Desolations are the opposite of consolations, and ultimately leave our souls mired in overpowering resentments, constant anxiety and fear, feelings of futility and despair, hopelessness, guilt, and feelings of doom. But let us give St. Ignatius’s own definition of these two terms, from sections 316 and 317 of his Spiritual Exercises:396
... I call it consolation when some interior movement is caused in the soul, through which the soul comes to be inflamed with love of its Creator and Lord, and, consequently when it can love no created thing on the face of the earth in itself, but only in the Creator of them all. Likewise when it sheds tears that move to love of its Lord, whether out of sorrow for one’s sins, or for the passion of Christ our Lord, or because of other things directly ordered to his service and praise. Finally, I call consolation every increase of hope, faith and charity, and all interior joy that calls and attracts to heavenly things and to the salvation of one’s soul, quieting it and giving it peace in its Creator and Lord.
... I call desolation all the contrary of the third rule, such as darkness of soul, disturbance in it, movement to low and earthly things, disquiet from various agitations and temptations, moving to lack of confidence, without hope, without love, finding oneself totally slothful, tepid, sad and, as if separated from one’s Creator and Lord. For just as consolation is contrary to desolation, in the same way the thoughts that come from consolation are contrary to the thoughts that come from desolation.
Note how much space Loyola gives here to desolations. St. Ignatius and Father Dowling and the Jesuit understanding of the world recognized that the spiritual life was certainly not made up exclusively of sweetness and light and comforting divine consolations. This was very different from the view of the world which was presented in Richard Maurice Bucke and Emmet Fox. Bucke — and Fox in particular — had tended to focus almost exclusively on positive things.
Later on, in the speech he gave at the A.A. International in St. Louis in 1955, Father Ed quoted extensively from the passages about anguish and torment from Francis Thompson’s poem, “The Hound of Heaven.” We shall look in more detail at this talk later. But he used this poem as an example of the way that even our most negative experiences could also be experiences of God, or could be transformed into experiences of God.

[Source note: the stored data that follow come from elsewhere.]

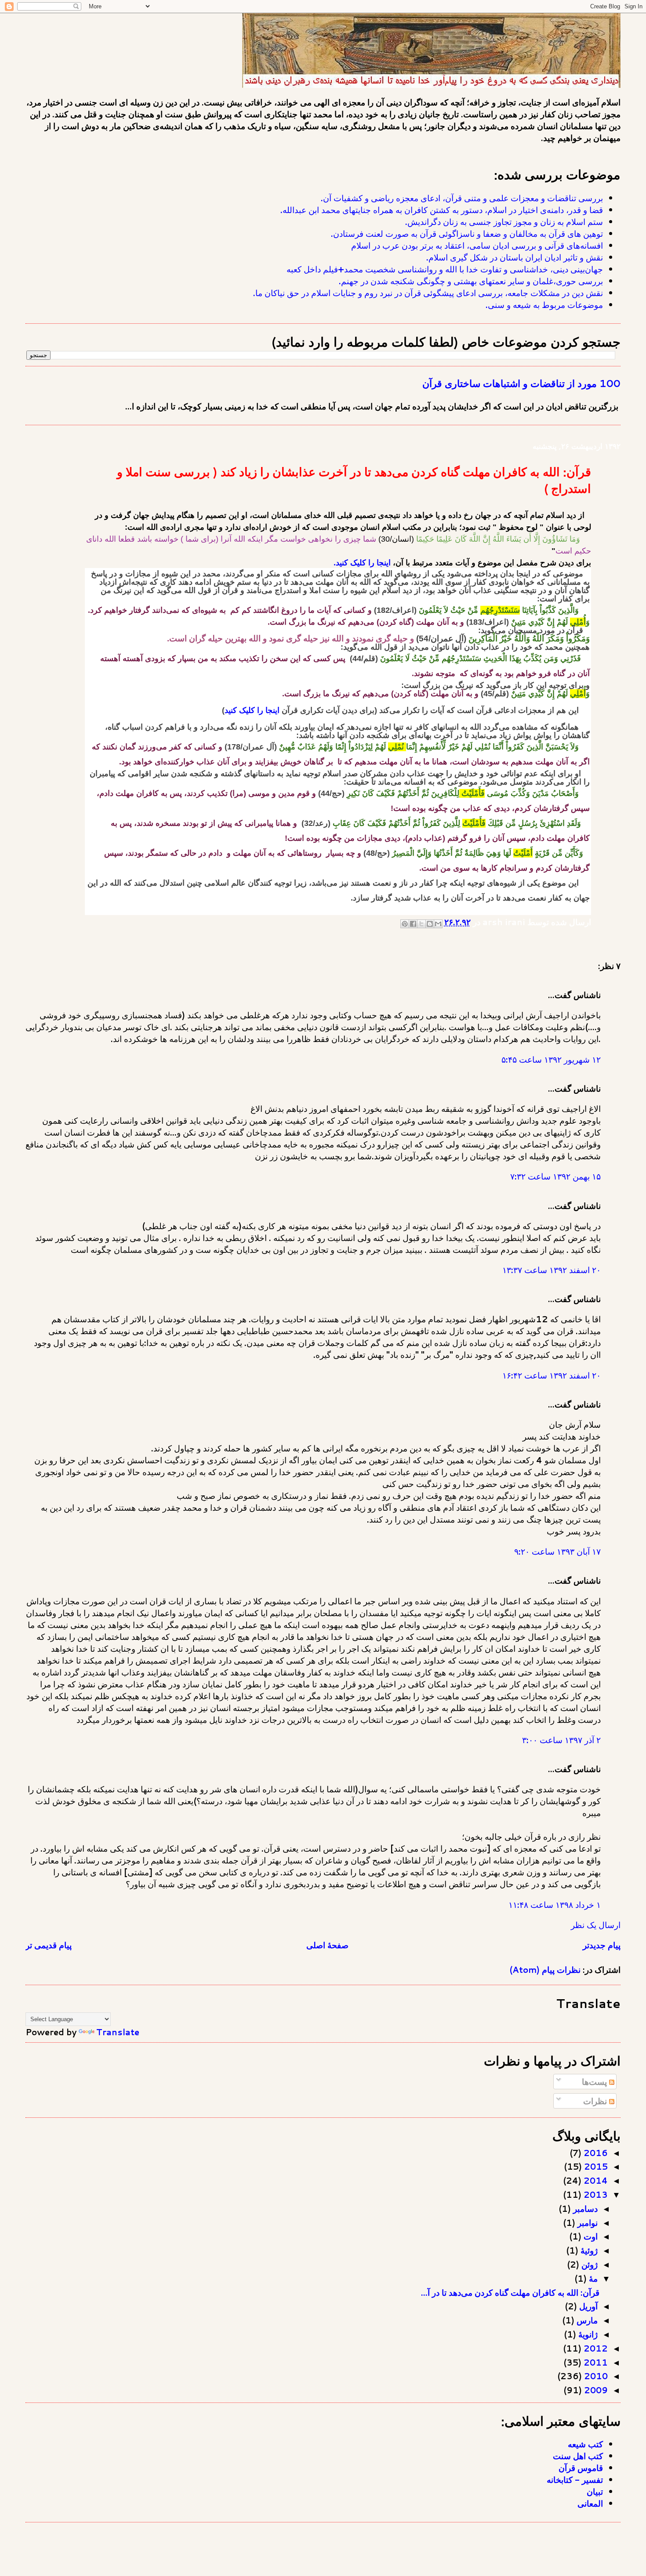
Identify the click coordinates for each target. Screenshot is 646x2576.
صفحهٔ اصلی (327, 1945)
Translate (117, 2032)
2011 (594, 2362)
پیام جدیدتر (602, 1945)
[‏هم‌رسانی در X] (421, 923)
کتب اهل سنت (578, 2456)
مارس (586, 2320)
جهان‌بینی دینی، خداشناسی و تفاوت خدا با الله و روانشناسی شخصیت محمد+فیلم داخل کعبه (445, 269)
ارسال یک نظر (596, 1925)
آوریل (587, 2306)
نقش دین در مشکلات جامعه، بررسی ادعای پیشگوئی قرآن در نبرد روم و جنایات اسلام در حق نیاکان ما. (428, 293)
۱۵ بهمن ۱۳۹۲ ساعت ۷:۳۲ (555, 1176)
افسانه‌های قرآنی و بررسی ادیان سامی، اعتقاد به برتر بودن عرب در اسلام (477, 245)
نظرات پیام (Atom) (545, 1969)
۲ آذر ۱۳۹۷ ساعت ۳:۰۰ (561, 1740)
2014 (594, 2180)
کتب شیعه (585, 2444)
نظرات (596, 2101)
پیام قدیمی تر (48, 1945)
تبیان (595, 2491)
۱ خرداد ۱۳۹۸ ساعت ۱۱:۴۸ (554, 1904)
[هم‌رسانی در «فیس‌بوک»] (413, 923)
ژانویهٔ (587, 2334)
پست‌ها (595, 2082)
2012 (594, 2348)
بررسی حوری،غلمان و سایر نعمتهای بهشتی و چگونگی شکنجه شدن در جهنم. (471, 281)
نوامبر (586, 2223)
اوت (589, 2236)
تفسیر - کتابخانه (575, 2480)
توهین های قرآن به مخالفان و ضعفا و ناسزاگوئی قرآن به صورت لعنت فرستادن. (467, 233)
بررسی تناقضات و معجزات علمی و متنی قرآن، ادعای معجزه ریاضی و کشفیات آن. (462, 198)
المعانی (590, 2503)
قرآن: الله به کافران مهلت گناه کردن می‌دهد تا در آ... (510, 2292)
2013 (594, 2194)
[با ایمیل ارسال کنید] (438, 923)
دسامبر (584, 2208)
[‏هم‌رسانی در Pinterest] (404, 923)
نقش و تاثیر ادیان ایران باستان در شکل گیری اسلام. (514, 257)
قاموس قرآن (581, 2468)
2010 (595, 2376)
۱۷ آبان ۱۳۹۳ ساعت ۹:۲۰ (557, 1551)
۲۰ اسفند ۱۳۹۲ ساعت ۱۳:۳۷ (551, 1270)
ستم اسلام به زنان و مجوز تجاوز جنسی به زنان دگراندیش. (504, 222)
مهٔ (592, 2278)
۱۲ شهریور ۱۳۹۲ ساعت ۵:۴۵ (551, 1059)
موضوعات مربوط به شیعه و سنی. (544, 305)
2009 (595, 2390)
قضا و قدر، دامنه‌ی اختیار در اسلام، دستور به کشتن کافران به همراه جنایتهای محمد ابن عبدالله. (441, 210)
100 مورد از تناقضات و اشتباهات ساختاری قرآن (521, 383)
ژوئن (588, 2264)
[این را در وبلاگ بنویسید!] (429, 923)
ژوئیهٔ (588, 2250)
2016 (594, 2153)
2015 (595, 2166)
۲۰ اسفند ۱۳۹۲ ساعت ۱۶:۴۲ (551, 1375)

“The Hound of Heaven” poem tries to teach us that excessive love of the things of this world will cause us to devote ourselves to causes which will always ultimately betray us, to cling frantically to people who will always eventually flee from us and abandon us, to seek protection from forces which can never permanently shelter us, and to try to find contentment in worldly goods (which never results in true happiness) instead of asking how we could make God content with us. But the fear and anguish and grief which we end up feeling, when we insist on learning these things the hard way, will nevertheless lead us straight to God if we draw the correct conclusions from all the tears and misery we suffer when we try to flee from God. Desolations of this sort teach us that to end our misery, we merely need to turn away from the things of this world and turn to God instead.
In the terminology of Ignatian spirituality therefore, desolations can be just as important as consolations in moving us along the path which God knows our souls need to take.